Running Cloud Build with Pull Request context

When using Cloud Build pull request triggers, especially when the trigger is to run tests, you’ll traditionally be running your “run my unit tests please” command which will run every test across your entire repo.

But in cases where that takes a long time, it might be useful to only run tests for pull requests across the code that’s been changed.

You might be familiar with using a test suite that runs tests for the file you’re changing when you’re developing locally, so for sufficiently complex repos, it might be useful to replicate this in CI.

When Cloud Build starts, it will fetch a shallow clone of your repo. This is greatly advantagous for complex repos with long histories, but it means that you don’t have the detail of seeing what the current diff is. (For git clone --depth 1, the git diff is the entire repo has been added under the most recent commit).

There are ways around this, however. Cloud Build provides substitution variables for the base branch (which will return main, latest, or whatever you’ve configured as your default branch), and the head branch (the branch of the pull request). Using these two values, you can ask the cloned git repo to tell you the sum total of the changes from this pull request (the same view you’d get on the “Files changed” tab in GitHub).

The git commands to do this are:

git fetch --unshallow
- fetches all of the information
git diff origin/${_BASE_BRANCH} --name-only
- gives the names of the files that have been changed between the base branch and the (implied) current branch.

(Update 2023-10-17: A previous version of the blog psot used origin/${_BASE_BRANCH}..origin/${_HEAD_BRANCH}, which won’t work for forks. H/T to Roger for the fix!)

From there, you can do your own logic to work out which tests need to be run.

As an example, I have a repo full of folders, each of which have their own tests, and I’m using pytest, which without any other arguments will run every test_*.py file, even in nested directories.

However, I can parse the output from git to work out which folders have had changes, and tell pytest to only run test in the folders which have been changed. In my case, I want to run tests in the entire folder if anything within that top level folder has changed.

To do this in Cloud Build, I would setup something like the following:

steps:
  - id: retrieve delta
    name: gcr.io/cloud-builders/git
    entrypoint: bash
    args: 
      - -c
      - | 
        set -e
        git fetch --unshallow
        
        # get the changed files
        git diff origin/${_BASE_BRANCH} --name-only > _changed_files
        
        # parse out the folders that have changed
        cat _changed_files  | grep '/' | cut -d '/' -f1 | sort | uniq | tr '\n' ' ' > _changed_folders

        echo "Change files:" && cat _changed_files
        echo "Change folders:" && cat _changed_folders
        echo "EOF"
  
  - id: pytest
    name: python:slim
    script: |
      #!/bin/bash
      pip install -r requirements.txt -U pip
      pytest $(cat _changed_folders)

For example, the resulting pytest command for a pull request that changes and db/src/mydb.py would be pytest db, running on my database unit tests. The integration tests tests in app/ won’t run, which could save hours of CI time.

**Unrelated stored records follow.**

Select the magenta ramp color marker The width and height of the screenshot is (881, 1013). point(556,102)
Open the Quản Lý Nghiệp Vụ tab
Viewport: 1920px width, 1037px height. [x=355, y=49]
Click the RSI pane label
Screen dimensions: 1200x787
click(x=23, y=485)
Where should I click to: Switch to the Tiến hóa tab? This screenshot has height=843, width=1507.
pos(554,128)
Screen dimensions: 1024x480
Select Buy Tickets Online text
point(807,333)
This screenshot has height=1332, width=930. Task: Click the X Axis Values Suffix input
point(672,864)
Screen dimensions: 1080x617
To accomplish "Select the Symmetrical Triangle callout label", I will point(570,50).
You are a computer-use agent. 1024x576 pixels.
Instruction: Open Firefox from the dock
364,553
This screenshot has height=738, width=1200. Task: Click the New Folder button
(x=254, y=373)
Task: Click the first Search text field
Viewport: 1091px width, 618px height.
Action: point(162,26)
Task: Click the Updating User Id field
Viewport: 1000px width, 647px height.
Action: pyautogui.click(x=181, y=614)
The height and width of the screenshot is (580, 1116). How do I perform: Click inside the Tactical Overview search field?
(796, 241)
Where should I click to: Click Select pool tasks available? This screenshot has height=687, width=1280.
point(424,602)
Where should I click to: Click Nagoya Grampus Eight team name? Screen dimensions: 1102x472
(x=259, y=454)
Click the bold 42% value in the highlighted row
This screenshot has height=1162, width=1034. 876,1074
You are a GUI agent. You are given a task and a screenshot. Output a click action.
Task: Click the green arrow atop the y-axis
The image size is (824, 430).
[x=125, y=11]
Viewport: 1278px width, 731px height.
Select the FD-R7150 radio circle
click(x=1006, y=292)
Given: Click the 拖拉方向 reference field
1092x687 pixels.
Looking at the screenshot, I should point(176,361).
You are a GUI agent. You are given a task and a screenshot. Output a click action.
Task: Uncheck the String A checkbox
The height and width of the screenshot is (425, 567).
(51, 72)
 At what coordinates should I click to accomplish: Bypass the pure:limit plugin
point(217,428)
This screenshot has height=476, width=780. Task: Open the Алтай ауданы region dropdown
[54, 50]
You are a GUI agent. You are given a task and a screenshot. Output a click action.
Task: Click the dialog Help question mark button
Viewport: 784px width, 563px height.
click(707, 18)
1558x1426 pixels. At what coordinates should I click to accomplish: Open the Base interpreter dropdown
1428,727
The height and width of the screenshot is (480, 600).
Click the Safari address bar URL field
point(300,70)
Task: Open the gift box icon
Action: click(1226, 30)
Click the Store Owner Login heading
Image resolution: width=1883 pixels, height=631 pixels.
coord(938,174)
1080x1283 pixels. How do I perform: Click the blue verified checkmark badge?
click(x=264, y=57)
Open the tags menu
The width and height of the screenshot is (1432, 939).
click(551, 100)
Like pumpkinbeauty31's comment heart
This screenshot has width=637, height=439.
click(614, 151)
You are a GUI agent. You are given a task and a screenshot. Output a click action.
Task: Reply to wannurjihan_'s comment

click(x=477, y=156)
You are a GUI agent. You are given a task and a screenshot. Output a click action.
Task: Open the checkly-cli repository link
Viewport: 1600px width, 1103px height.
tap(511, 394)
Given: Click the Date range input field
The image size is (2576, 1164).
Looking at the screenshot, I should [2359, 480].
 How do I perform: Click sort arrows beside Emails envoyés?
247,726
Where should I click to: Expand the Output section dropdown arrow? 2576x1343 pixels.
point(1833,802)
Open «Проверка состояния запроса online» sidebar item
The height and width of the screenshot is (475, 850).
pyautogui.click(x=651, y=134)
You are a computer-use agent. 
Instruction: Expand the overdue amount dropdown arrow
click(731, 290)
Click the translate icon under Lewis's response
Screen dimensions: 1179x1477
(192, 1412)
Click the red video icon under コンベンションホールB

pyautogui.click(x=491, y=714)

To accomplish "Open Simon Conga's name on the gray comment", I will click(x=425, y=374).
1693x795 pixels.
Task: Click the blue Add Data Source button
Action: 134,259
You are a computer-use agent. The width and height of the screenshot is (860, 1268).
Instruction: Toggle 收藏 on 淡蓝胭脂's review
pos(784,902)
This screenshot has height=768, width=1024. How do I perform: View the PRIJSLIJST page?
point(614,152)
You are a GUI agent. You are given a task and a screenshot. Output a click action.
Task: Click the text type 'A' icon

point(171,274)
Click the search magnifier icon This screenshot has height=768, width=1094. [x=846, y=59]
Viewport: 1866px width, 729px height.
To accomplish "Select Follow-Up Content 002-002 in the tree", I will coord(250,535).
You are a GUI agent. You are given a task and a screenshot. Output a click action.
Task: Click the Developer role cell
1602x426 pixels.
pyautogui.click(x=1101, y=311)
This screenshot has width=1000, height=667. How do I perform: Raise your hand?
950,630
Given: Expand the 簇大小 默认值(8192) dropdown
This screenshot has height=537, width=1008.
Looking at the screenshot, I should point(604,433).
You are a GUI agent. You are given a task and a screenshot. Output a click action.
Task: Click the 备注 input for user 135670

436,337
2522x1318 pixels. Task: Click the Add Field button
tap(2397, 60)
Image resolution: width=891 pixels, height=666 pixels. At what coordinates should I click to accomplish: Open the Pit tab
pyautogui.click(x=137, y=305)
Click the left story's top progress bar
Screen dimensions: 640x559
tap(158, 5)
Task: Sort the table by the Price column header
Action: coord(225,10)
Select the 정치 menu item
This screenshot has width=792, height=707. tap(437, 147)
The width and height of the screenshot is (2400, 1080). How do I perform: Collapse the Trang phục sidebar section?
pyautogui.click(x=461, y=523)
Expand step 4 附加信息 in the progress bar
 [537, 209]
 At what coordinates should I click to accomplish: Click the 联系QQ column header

In this example, I’m passing data between build steps, and making use of the git cloud builder, a container with git already installed and ready to go. I’m opting to use legacy inline scripting as opposed to the script field, because I have to rely on a number of environment variables. I could explicitly declare these, but the code is shorter without it. (I don’t need any variables in the pytest step, so I’m using the script field here.)

You could extend this example by checking if there are any changes that should fire playwright tests, or indeed run all tests if the cloudbuild.yaml file itself is updated.

Using a setup like this will mean you are potentially (and intentionally) skipping tests in pull requests, so it should be combined with scheduled builds to run all the tests nightly or weekly, which can take as long as you want (as long as your tests don’t take as long as the time between tests! Having nightly tests that take more than 24 hours is a horror story for another time.)